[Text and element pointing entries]
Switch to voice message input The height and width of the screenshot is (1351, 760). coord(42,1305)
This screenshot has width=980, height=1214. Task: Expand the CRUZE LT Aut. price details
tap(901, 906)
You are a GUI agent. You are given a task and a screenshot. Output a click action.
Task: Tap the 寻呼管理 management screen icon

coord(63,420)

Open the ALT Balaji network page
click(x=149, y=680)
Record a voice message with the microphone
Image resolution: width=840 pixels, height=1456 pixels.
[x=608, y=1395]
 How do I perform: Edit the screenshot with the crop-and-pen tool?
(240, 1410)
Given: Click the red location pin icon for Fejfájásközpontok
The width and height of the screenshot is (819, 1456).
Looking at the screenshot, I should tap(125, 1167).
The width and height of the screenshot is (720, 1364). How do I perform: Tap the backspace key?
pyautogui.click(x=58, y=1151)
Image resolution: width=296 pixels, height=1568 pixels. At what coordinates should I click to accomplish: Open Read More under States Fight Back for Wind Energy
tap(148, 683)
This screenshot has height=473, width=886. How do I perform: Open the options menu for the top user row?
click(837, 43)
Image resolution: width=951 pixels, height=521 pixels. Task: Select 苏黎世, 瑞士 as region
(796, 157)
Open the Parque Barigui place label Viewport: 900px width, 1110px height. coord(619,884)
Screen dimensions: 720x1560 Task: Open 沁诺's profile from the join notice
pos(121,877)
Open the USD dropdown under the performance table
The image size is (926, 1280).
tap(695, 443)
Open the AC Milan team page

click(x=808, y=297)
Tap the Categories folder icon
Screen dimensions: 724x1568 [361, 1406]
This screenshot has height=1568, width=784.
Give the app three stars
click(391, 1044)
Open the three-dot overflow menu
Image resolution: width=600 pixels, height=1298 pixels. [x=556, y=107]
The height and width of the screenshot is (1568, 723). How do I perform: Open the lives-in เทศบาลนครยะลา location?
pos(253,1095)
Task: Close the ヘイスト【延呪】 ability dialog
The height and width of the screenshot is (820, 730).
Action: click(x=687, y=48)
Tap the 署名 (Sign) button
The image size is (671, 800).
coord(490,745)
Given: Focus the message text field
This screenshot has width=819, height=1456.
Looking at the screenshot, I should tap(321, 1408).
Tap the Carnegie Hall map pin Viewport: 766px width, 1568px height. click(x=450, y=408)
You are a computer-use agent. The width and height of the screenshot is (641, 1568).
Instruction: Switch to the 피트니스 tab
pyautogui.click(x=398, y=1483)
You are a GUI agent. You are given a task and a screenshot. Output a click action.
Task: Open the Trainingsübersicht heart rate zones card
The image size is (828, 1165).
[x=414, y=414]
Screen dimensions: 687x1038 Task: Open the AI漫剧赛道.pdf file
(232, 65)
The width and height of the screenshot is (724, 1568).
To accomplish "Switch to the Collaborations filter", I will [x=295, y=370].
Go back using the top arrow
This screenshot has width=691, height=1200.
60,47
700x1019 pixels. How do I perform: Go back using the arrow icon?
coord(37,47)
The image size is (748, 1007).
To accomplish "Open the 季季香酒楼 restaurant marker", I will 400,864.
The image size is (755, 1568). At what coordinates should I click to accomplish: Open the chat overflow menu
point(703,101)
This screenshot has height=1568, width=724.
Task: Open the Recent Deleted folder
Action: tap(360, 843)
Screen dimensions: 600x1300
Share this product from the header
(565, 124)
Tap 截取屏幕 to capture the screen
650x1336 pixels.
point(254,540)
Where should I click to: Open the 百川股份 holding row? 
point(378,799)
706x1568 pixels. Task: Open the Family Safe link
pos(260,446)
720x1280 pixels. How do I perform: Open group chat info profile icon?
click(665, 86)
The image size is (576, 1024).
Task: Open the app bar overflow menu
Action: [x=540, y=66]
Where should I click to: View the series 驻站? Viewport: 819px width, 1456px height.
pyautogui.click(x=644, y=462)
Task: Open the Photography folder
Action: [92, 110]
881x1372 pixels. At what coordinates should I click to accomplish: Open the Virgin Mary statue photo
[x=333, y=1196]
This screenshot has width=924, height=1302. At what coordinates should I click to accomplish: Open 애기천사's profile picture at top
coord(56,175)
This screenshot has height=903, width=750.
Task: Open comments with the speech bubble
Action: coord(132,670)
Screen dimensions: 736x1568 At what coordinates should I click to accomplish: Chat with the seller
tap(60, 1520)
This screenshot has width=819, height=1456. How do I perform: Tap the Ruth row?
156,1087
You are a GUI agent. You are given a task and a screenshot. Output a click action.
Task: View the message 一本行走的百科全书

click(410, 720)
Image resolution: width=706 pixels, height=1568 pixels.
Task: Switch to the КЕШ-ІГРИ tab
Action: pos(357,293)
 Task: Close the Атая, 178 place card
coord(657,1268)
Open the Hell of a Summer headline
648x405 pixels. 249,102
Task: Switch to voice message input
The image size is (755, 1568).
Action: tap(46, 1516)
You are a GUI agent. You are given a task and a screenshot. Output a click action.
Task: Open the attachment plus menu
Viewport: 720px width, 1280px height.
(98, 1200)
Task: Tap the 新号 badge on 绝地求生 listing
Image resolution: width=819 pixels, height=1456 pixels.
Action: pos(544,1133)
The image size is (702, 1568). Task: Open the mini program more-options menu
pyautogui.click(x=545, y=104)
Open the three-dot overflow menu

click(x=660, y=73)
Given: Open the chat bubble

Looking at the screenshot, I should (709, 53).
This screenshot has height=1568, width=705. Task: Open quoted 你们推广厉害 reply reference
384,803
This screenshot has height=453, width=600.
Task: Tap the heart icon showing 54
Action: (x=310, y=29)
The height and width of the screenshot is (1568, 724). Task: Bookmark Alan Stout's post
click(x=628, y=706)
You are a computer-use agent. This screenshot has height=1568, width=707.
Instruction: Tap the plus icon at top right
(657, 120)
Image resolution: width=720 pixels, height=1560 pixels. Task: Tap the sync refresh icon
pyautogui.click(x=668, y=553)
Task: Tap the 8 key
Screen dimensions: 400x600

### Goal
Copy the lines of the entries above word for word, with nothing changed.

### Solution to this problem
Switch to voice message input The height and width of the screenshot is (1351, 760). coord(42,1305)
This screenshot has width=980, height=1214. Task: Expand the CRUZE LT Aut. price details
tap(901, 906)
You are a GUI agent. You are given a task and a screenshot. Output a click action.
Task: Tap the 寻呼管理 management screen icon

coord(63,420)

Open the ALT Balaji network page
click(x=149, y=680)
Record a voice message with the microphone
Image resolution: width=840 pixels, height=1456 pixels.
[x=608, y=1395]
 How do I perform: Edit the screenshot with the crop-and-pen tool?
(240, 1410)
Given: Click the red location pin icon for Fejfájásközpontok
The width and height of the screenshot is (819, 1456).
Looking at the screenshot, I should tap(125, 1167).
The width and height of the screenshot is (720, 1364). How do I perform: Tap the backspace key?
pyautogui.click(x=58, y=1151)
Image resolution: width=296 pixels, height=1568 pixels. At what coordinates should I click to accomplish: Open Read More under States Fight Back for Wind Energy
tap(148, 683)
This screenshot has height=473, width=886. How do I perform: Open the options menu for the top user row?
click(837, 43)
Image resolution: width=951 pixels, height=521 pixels. Task: Select 苏黎世, 瑞士 as region
(796, 157)
Open the Parque Barigui place label Viewport: 900px width, 1110px height. coord(619,884)
Screen dimensions: 720x1560 Task: Open 沁诺's profile from the join notice
pos(121,877)
Open the USD dropdown under the performance table
The image size is (926, 1280).
tap(695, 443)
Open the AC Milan team page

click(x=808, y=297)
Tap the Categories folder icon
Screen dimensions: 724x1568 [361, 1406]
This screenshot has height=1568, width=784.
Give the app three stars
click(391, 1044)
Open the three-dot overflow menu
Image resolution: width=600 pixels, height=1298 pixels. [x=556, y=107]
The height and width of the screenshot is (1568, 723). How do I perform: Open the lives-in เทศบาลนครยะลา location?
pos(253,1095)
Task: Close the ヘイスト【延呪】 ability dialog
The height and width of the screenshot is (820, 730).
Action: click(x=687, y=48)
Tap the 署名 (Sign) button
The image size is (671, 800).
coord(490,745)
Given: Focus the message text field
This screenshot has width=819, height=1456.
Looking at the screenshot, I should tap(321, 1408).
Tap the Carnegie Hall map pin Viewport: 766px width, 1568px height. click(x=450, y=408)
You are a computer-use agent. The width and height of the screenshot is (641, 1568).
Instruction: Switch to the 피트니스 tab
pyautogui.click(x=398, y=1483)
You are a GUI agent. You are given a task and a screenshot. Output a click action.
Task: Open the Trainingsübersicht heart rate zones card
The image size is (828, 1165).
[x=414, y=414]
Screen dimensions: 687x1038 Task: Open the AI漫剧赛道.pdf file
(232, 65)
The width and height of the screenshot is (724, 1568).
To accomplish "Switch to the Collaborations filter", I will [x=295, y=370].
Go back using the top arrow
This screenshot has width=691, height=1200.
60,47
700x1019 pixels. How do I perform: Go back using the arrow icon?
coord(37,47)
The image size is (748, 1007).
To accomplish "Open the 季季香酒楼 restaurant marker", I will 400,864.
The image size is (755, 1568). At what coordinates should I click to accomplish: Open the chat overflow menu
point(703,101)
This screenshot has height=1568, width=724.
Task: Open the Recent Deleted folder
Action: tap(360, 843)
Screen dimensions: 600x1300
Share this product from the header
(565, 124)
Tap 截取屏幕 to capture the screen
650x1336 pixels.
point(254,540)
Where should I click to: Open the 百川股份 holding row? 
point(378,799)
706x1568 pixels. Task: Open the Family Safe link
pos(260,446)
720x1280 pixels. How do I perform: Open group chat info profile icon?
click(665, 86)
The image size is (576, 1024).
Task: Open the app bar overflow menu
Action: [x=540, y=66]
Where should I click to: View the series 驻站? Viewport: 819px width, 1456px height.
pyautogui.click(x=644, y=462)
Task: Open the Photography folder
Action: [92, 110]
881x1372 pixels. At what coordinates should I click to accomplish: Open the Virgin Mary statue photo
[x=333, y=1196]
This screenshot has width=924, height=1302. At what coordinates should I click to accomplish: Open 애기천사's profile picture at top
coord(56,175)
This screenshot has height=903, width=750.
Task: Open comments with the speech bubble
Action: coord(132,670)
Screen dimensions: 736x1568 At what coordinates should I click to accomplish: Chat with the seller
tap(60, 1520)
This screenshot has width=819, height=1456. How do I perform: Tap the Ruth row?
156,1087
You are a GUI agent. You are given a task and a screenshot. Output a click action.
Task: View the message 一本行走的百科全书

click(410, 720)
Image resolution: width=706 pixels, height=1568 pixels.
Task: Switch to the КЕШ-ІГРИ tab
Action: pos(357,293)
 Task: Close the Атая, 178 place card
coord(657,1268)
Open the Hell of a Summer headline
648x405 pixels. 249,102
Task: Switch to voice message input
The image size is (755, 1568).
Action: tap(46, 1516)
You are a GUI agent. You are given a task and a screenshot. Output a click action.
Task: Open the attachment plus menu
Viewport: 720px width, 1280px height.
(98, 1200)
Task: Tap the 新号 badge on 绝地求生 listing
Image resolution: width=819 pixels, height=1456 pixels.
Action: pos(544,1133)
The image size is (702, 1568). Task: Open the mini program more-options menu
pyautogui.click(x=545, y=104)
Open the three-dot overflow menu

click(x=660, y=73)
Given: Open the chat bubble

Looking at the screenshot, I should (709, 53).
This screenshot has height=1568, width=705. Task: Open quoted 你们推广厉害 reply reference
384,803
This screenshot has height=453, width=600.
Task: Tap the heart icon showing 54
Action: (x=310, y=29)
The height and width of the screenshot is (1568, 724). Task: Bookmark Alan Stout's post
click(x=628, y=706)
You are a computer-use agent. This screenshot has height=1568, width=707.
Instruction: Tap the plus icon at top right
(657, 120)
Image resolution: width=720 pixels, height=1560 pixels. Task: Tap the sync refresh icon
pyautogui.click(x=668, y=553)
Task: Tap the 8 key
Screen dimensions: 400x600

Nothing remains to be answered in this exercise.